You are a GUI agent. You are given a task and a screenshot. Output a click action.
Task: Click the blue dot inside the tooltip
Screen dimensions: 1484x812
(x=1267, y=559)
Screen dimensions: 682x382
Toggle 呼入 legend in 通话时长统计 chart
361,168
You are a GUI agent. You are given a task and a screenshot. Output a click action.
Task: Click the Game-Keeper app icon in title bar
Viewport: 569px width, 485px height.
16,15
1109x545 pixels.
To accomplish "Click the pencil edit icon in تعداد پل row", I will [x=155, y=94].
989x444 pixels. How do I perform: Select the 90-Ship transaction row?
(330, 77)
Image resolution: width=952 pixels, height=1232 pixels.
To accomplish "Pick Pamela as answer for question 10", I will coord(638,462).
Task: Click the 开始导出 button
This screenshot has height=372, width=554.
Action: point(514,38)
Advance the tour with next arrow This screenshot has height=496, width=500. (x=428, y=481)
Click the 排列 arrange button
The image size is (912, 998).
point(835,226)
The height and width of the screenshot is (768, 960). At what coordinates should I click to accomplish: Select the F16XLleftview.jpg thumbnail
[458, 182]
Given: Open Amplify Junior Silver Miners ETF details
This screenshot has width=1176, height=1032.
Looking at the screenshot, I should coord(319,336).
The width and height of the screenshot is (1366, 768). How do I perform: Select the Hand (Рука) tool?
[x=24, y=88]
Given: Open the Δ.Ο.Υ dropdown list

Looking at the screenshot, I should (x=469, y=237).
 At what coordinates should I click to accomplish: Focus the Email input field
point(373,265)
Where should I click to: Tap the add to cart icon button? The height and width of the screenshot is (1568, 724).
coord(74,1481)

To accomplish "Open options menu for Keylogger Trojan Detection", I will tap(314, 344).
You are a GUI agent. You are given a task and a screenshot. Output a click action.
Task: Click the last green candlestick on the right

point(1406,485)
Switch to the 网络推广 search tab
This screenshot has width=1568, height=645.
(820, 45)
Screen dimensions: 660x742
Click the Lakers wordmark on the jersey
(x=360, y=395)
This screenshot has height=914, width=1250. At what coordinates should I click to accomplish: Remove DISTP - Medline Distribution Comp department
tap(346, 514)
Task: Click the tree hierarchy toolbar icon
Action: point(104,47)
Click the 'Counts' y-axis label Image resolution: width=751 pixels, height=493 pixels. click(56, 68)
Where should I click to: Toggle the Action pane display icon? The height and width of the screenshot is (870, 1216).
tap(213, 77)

···

What the task asks — Beginning with the line that contains "Where should I click to: Toggle", retype every remaining line of the listing exactly, ending with the last one.

Your response —
Where should I click to: Toggle the Action pane display icon? The height and width of the screenshot is (870, 1216).
tap(213, 77)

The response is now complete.